--- START ---

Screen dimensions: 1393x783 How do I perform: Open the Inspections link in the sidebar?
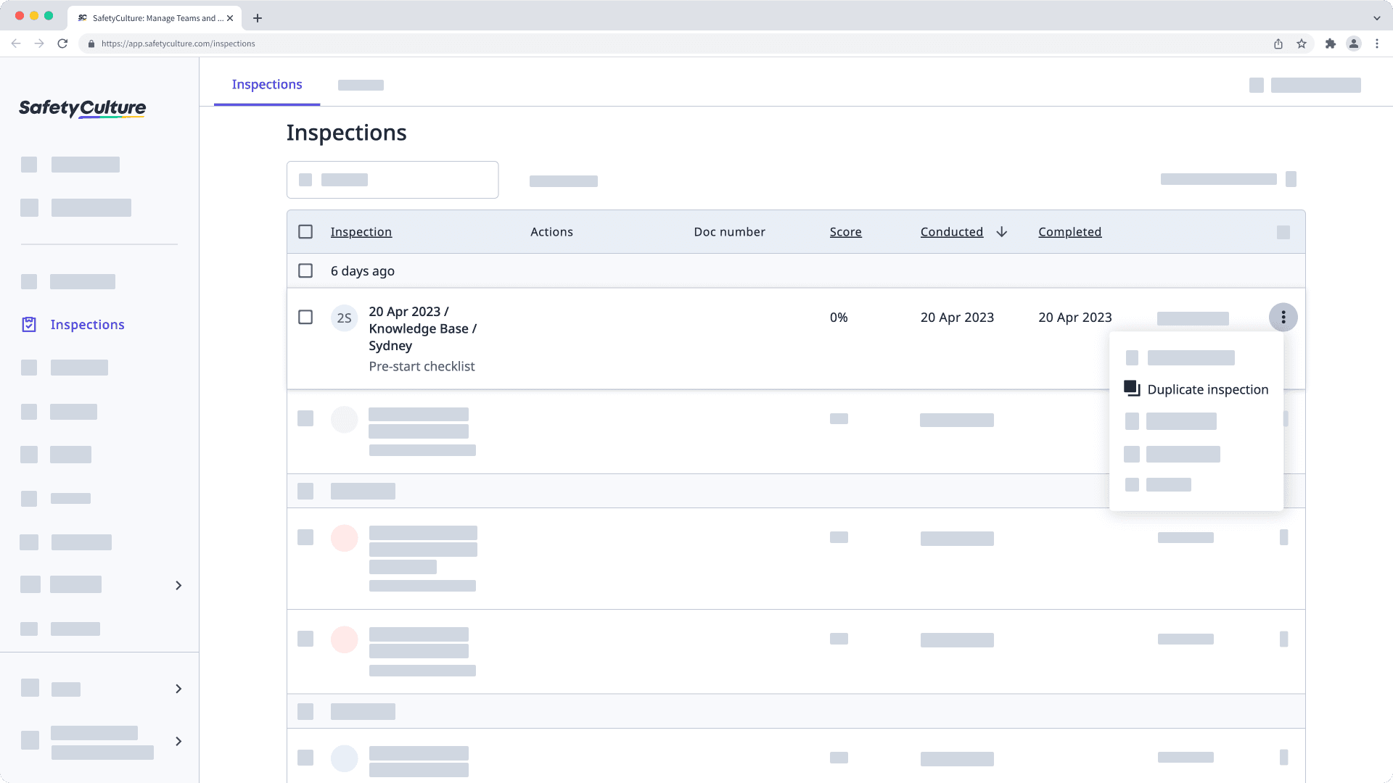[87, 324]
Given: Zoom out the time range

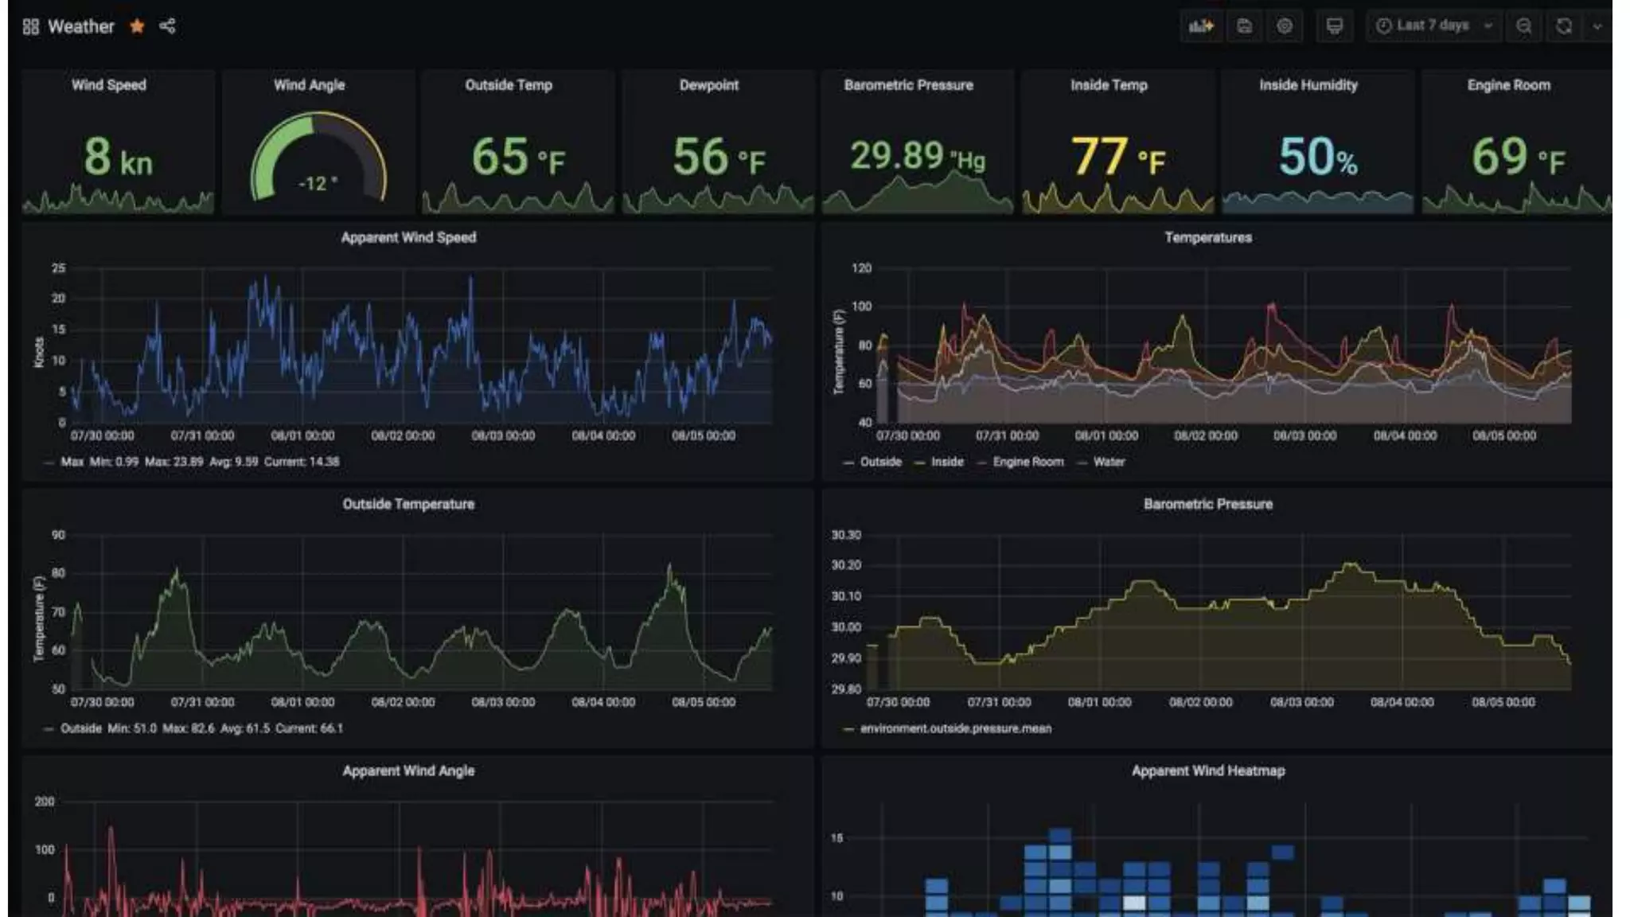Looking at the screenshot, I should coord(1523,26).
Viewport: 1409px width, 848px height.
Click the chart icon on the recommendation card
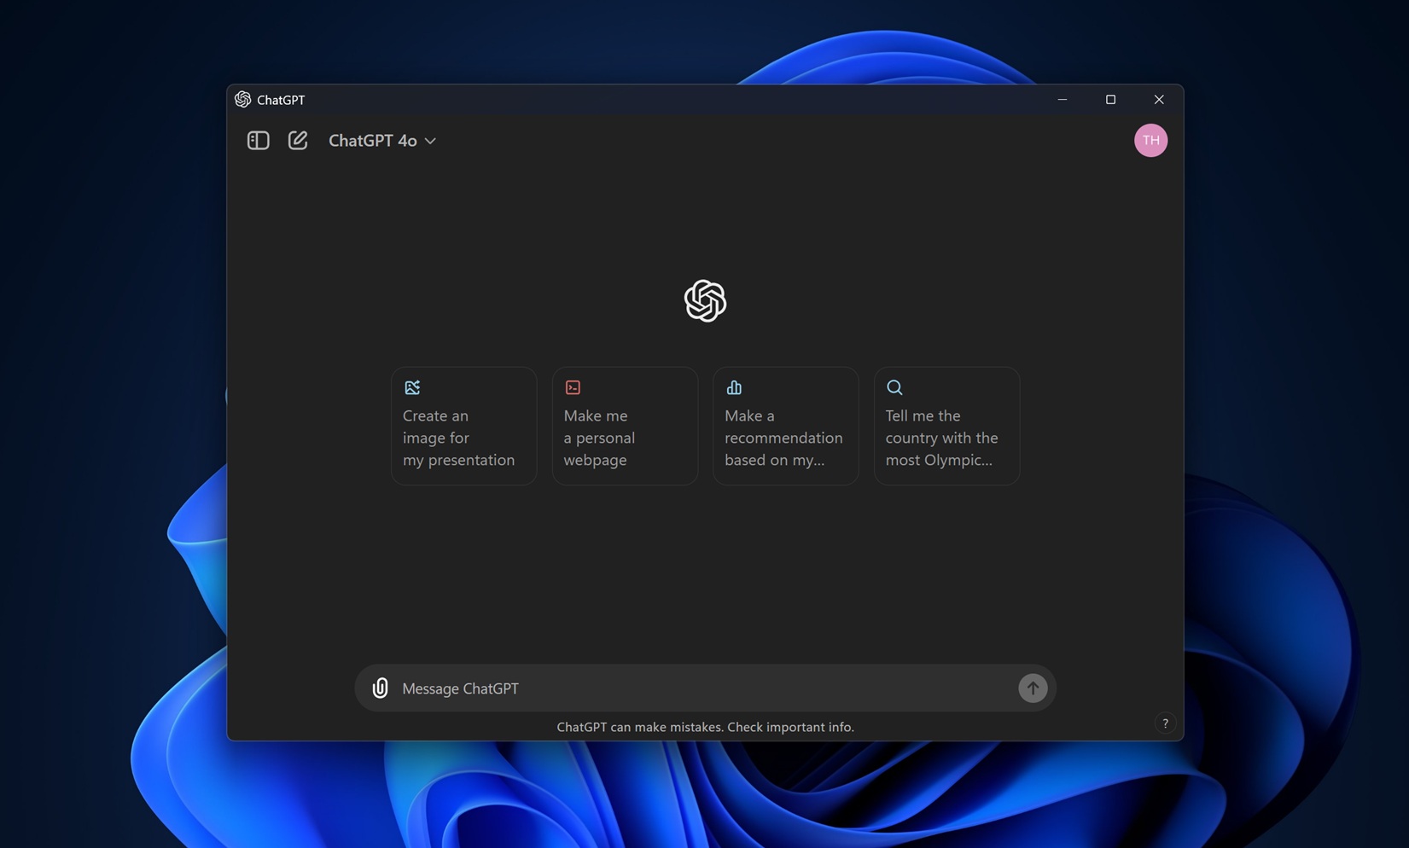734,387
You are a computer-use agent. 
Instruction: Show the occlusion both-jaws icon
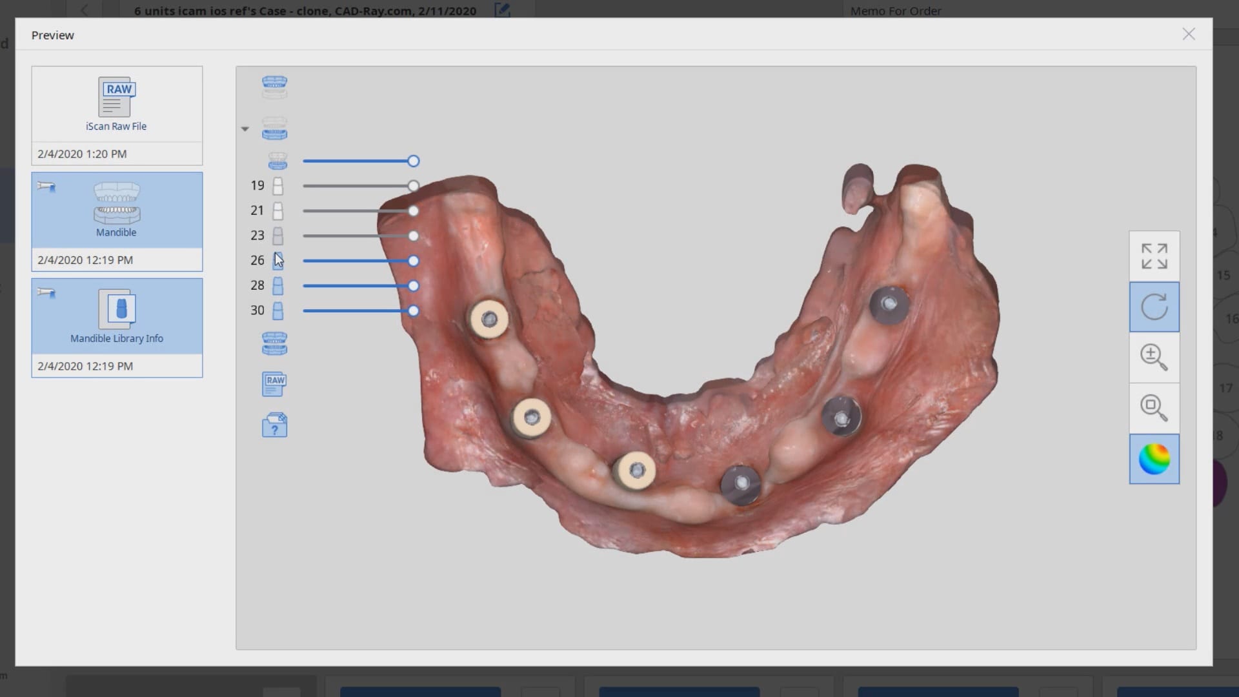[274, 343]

--- END ---
--- START ---

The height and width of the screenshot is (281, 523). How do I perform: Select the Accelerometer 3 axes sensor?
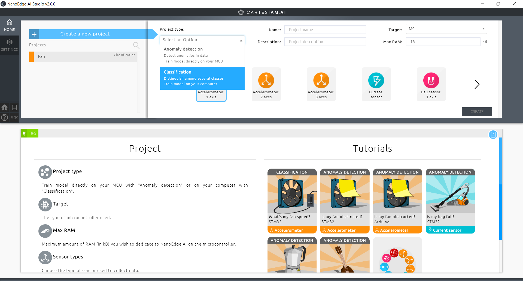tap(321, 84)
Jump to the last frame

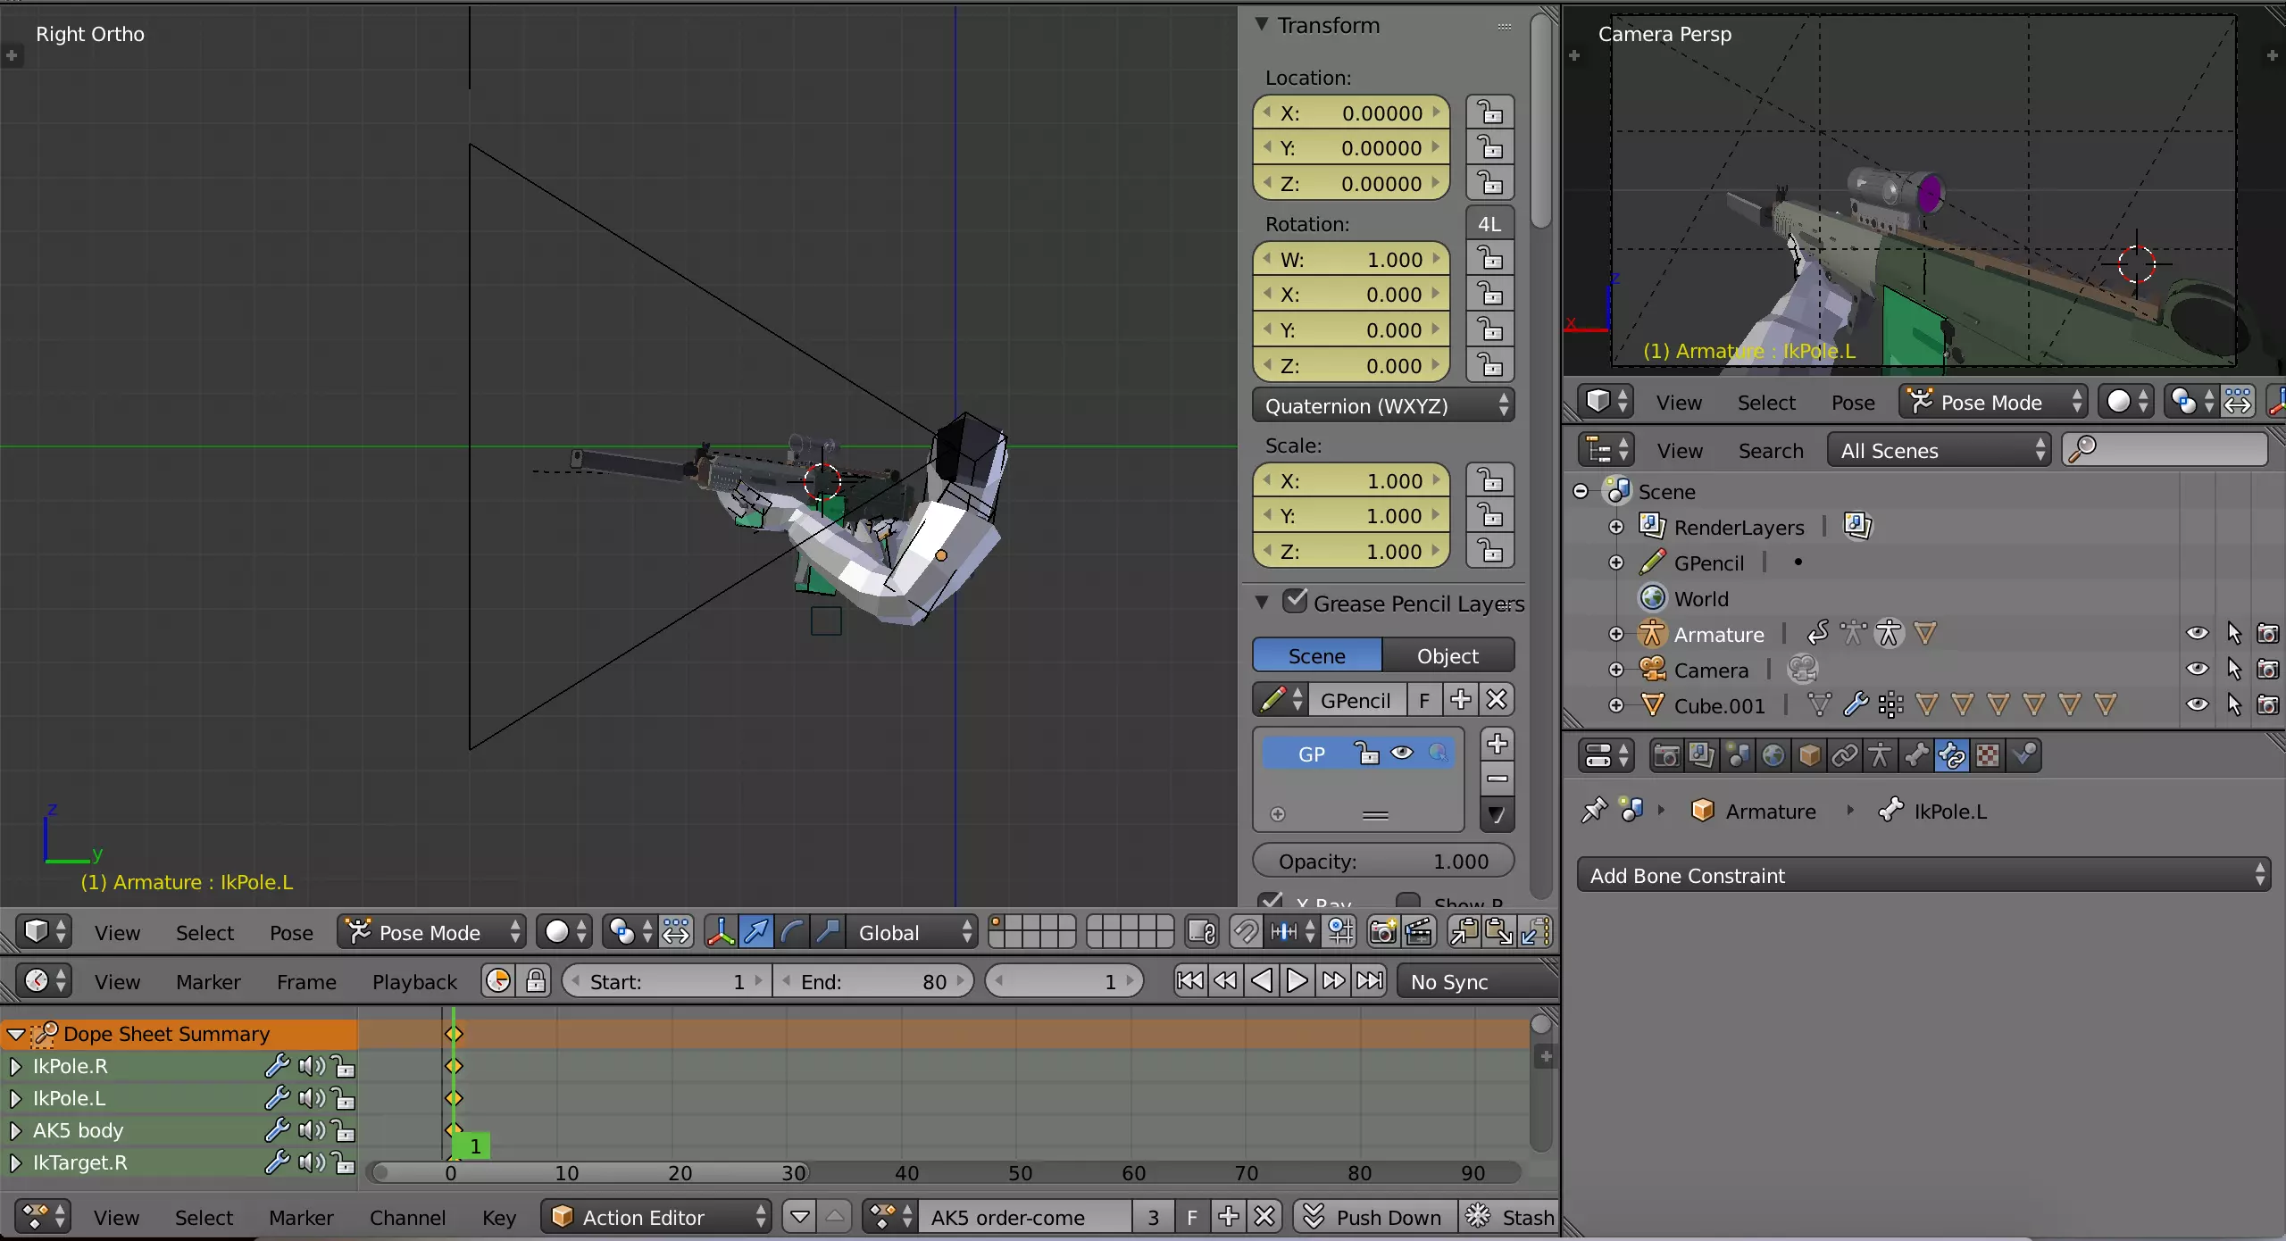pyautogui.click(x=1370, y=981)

--- END ---

All lines above starting at the one with "Screen dimensions: 1393x783" and ending at the one with "Viewport: 1409px width, 848px height.", inclusive, are to be printed again exactly, with the pictures left out.

• _Solution_:
Screen dimensions: 1393x783 How do I perform: Open the Inspections link in the sidebar?
[87, 324]
Given: Zoom out the time range

Looking at the screenshot, I should coord(1523,26).
Viewport: 1409px width, 848px height.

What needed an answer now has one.